How old is this installation?

Do you know if you have reviewed and replaced any N-Tron switches per the Product Service Bulletins? (I believe serial numbers from the Product Service Bulletins can be used to identify faulty switches.)

How are you measuring the temperature inside the control panel enclosure where the N-Tron switches are located? Do you have an independent temperature sensor (T/C or RTD) suspended in a location near the area where the switches are installed to monitor the temperature?

Where did you obtain the ambient temperature data you provided? Can you tell us where in the Mark VIe System Guide you found this information?

Is there any ventilation in the control panel enclosures?

Forced (fans)?

Convection (natural circulation via louvers on the doors and/or in the roof of the enclosure)?
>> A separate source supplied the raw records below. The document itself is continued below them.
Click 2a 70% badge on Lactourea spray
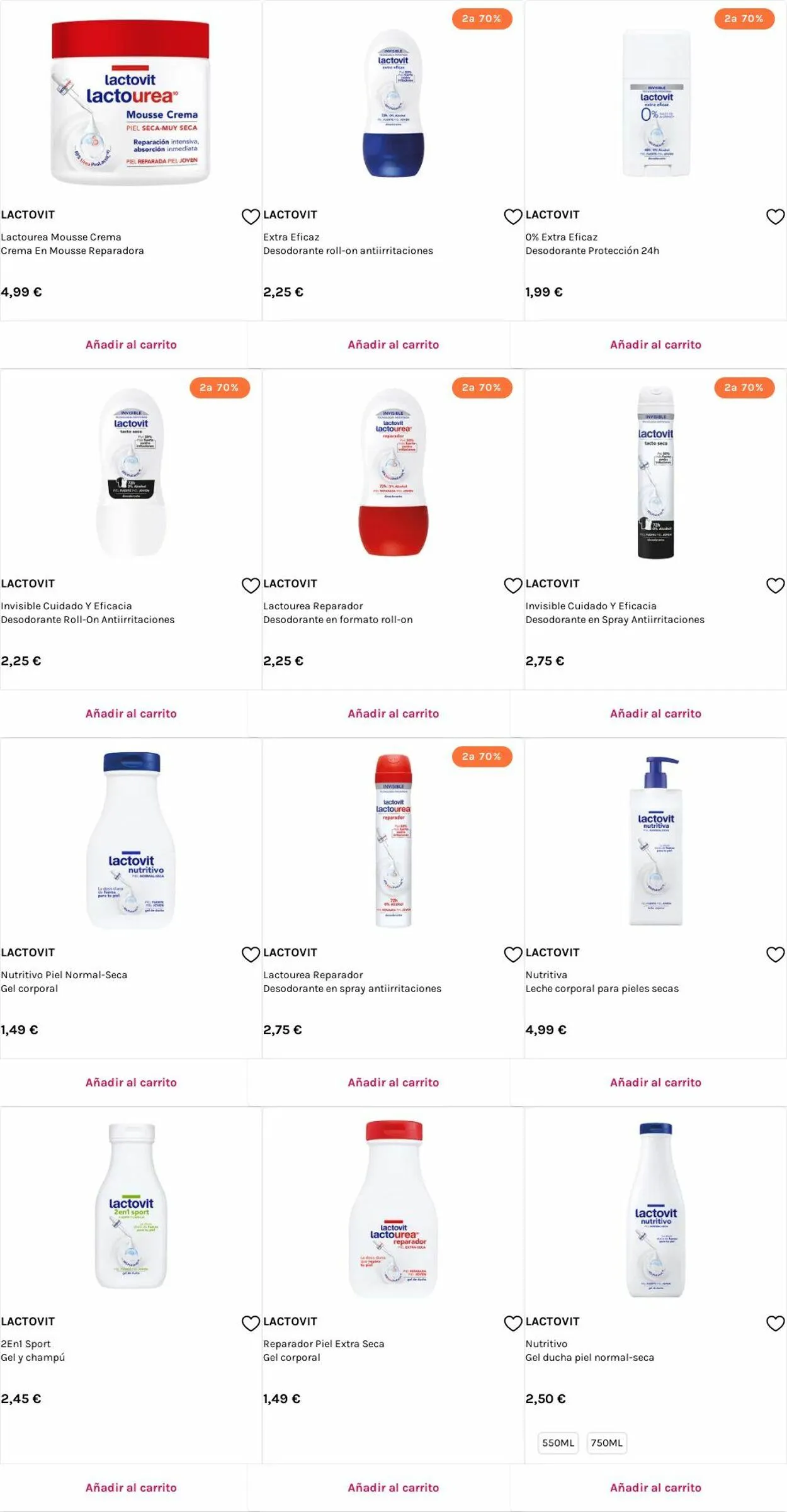 (482, 757)
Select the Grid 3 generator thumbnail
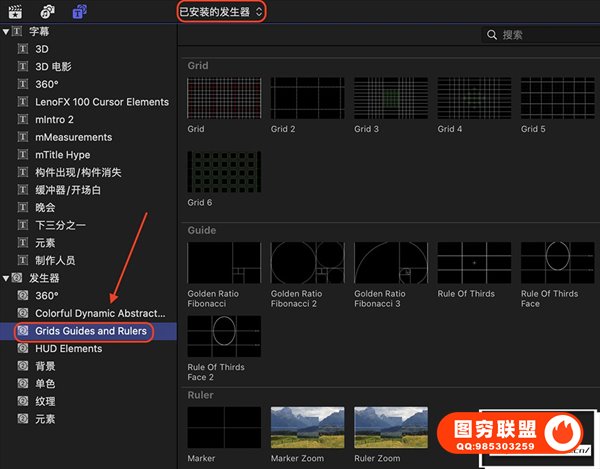Screen dimensions: 600x469 point(391,98)
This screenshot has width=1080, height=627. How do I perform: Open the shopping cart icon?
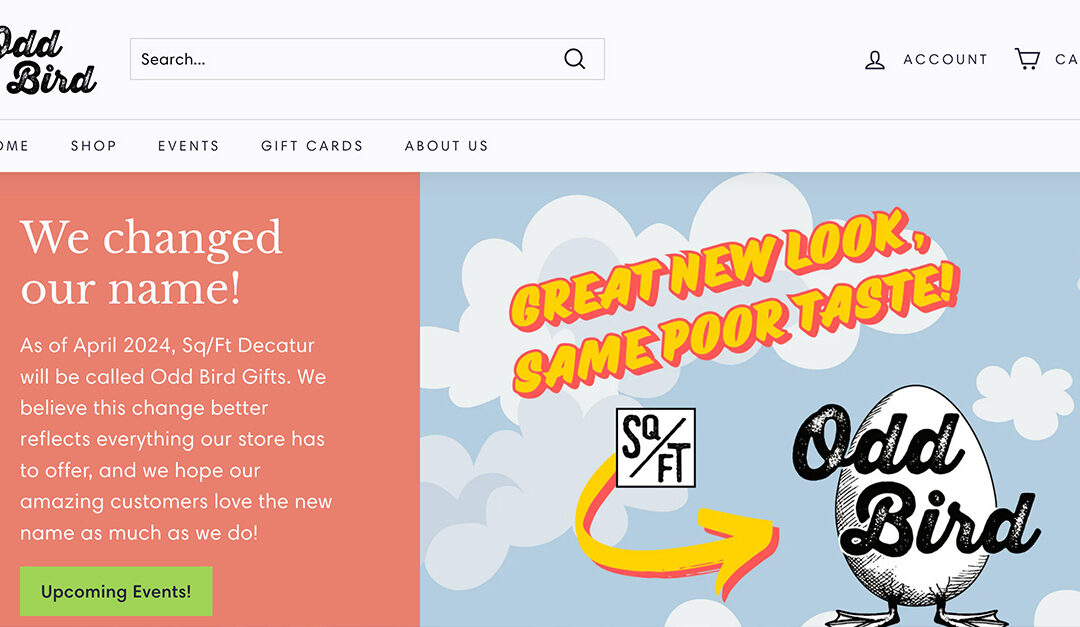point(1027,59)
Are there filters over any of the louvers? If there are filters over any of the louvers, what are the conditions of the filters?

What troubleshooting have you done to try to resolve the problem? What were the results of any troubleshooting you did to try to resolve the problem?
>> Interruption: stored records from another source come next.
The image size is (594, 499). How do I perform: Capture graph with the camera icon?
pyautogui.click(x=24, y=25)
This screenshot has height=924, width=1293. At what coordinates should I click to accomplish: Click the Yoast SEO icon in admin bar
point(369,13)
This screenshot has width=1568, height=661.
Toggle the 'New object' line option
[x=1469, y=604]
In your opinion, would a ventilation fan or -fans be capable of providing sufficient air circulation for cooling?

Lastly, your attitude about large companies is pretty prevalent in some parts of the world, as if large companies just want to take your money and leave you with a pile of rubbish. GE has been in business for more than a century, and couldn't very well remain in business treating their Customers like that.

If you search control.com, you will find several threads where a GE employee has provided a website where registered users can obtain information and even help via email or telephone. Have you availed yourself of this offer?

Here's the link to one such thread:

http://www.control.com/thread/1307947213#1313704775 (remove any spaces inserted by the webpage software when you paste the URL into your preferred Internet search engine).

Be prepared to provide some information about the site where you work during registration, and it will take approximately 24 hours or so (I'm told) for your registration to be approved, after which time you can search and post to your heart's content.

I will warn you in advance (having been a GE employee in the past), they will ask for lots of information and data. Some of it may seem irrelevant. If it does, step back and make sure you have provided a good description of the problem (certainly better than you have provided here), as well as actionable data (temperatures, photographs, etc.). Also, remember that while you may think the requested information is irrelevant it may not be. GE is not always the best at communicating why they want some information. You are free to ask, nicely, why this or that information may be necessary but if you don't provide the information they ask of you then you probably won't get the assistance you are looking for. You have to part of the solution, and you have to provide a good definition of the problem. If you want to achieve a satisfactory outcome.

Again, GE could not have remained in business all these decades (more than 10!) by ignoring Customer's problems. If your site is experiencing what you believe to be excessive problems with their GE equipment, use all the resources you have to get them to understand the problem and help you resolve it--working with them. You will find they aren't such a bad company after all.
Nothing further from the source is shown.